この機会に大本から考えたい――日本国憲法と改定党綱領を指針に

 「しんぶん赤旗」・小木曽陽司編集局長 この間、天皇の「代替わり」が行われました。新しい元号の発表、新天皇の即位、「代替わり」の儀式などが続き、即位にあたっては衆参両院で「賀詞」決議が採択されました。これらの動きに対する日本共産党の対応がメディアでも話題になり、「もっとよく知りたい」「真意はどこにあるのか」という声も寄せられています。

 志位和夫委員長 この間の一連の動きへの対応で、私たちが指針にしてきたものが二つあります。一つは、日本国憲法の条項と精神です。もう一つは、2004年の第23回党大会で改定した日本共産党綱領です。私たちは、この二つを指針に、天皇の「代替わり」、さらに現在の天皇の制度にかかわるさまざまな問題に対して、慎重に、また厳格に吟味し、発言や行動をしてきました。

 ですから、今日は、この一番の基本にたちかえって、現在の天皇の制度をどうとらえるか、この制度の現在と将来にどのような態度をとるか、いまただすべき問題点はどこにあるかなどについて、私たちの考えをお話ししたいと思います。

 小木曽 天皇の制度については、議論を避けるという傾向も強いですね。

 志位 そう思います。でも思考停止、議論停止になってはいけません。
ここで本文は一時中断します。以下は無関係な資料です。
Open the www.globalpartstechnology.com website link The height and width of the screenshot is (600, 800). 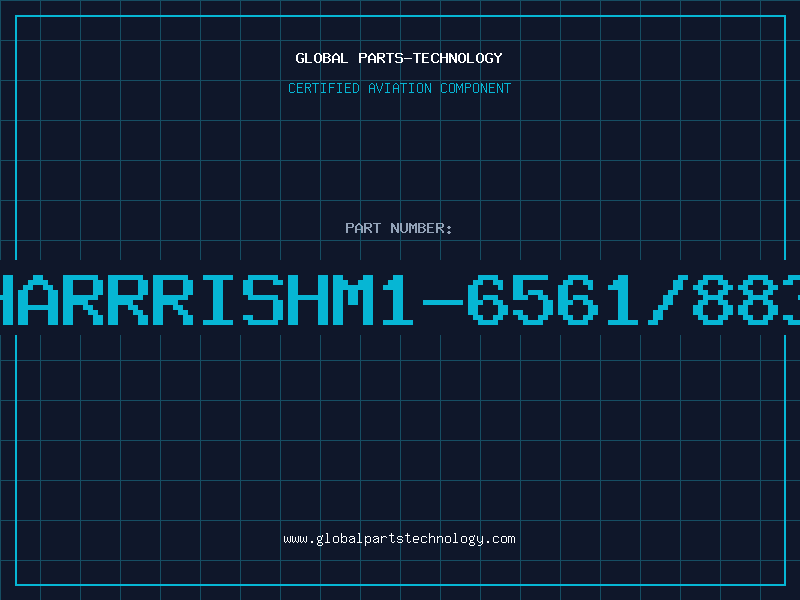tap(399, 539)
タブーをもうけず、この制度について、この機会に大本から考え、議論していくことが大切だと思います。

なぜ「君主制の廃止」という課題を削除したか

日本国憲法の天皇条項をより分析的に吟味した結果

 小木曽 それではまず一番の基本のところからお聞きしますが、日本共産党が04年の綱領改定で、それ以前の綱領にあった「君主制の廃止」という課題を削除した理由はどこにあったのかから、お話しください。

 志位 それは何よりも、日本国憲法の天皇条項をより分析的に吟味した結果です。以前の綱領では、戦後の天皇の制度について、「ブルジョア君主制の一種」という規定づけを行い、民主主義革命が実行すべき課題として「君主制の廃止」を掲げていました。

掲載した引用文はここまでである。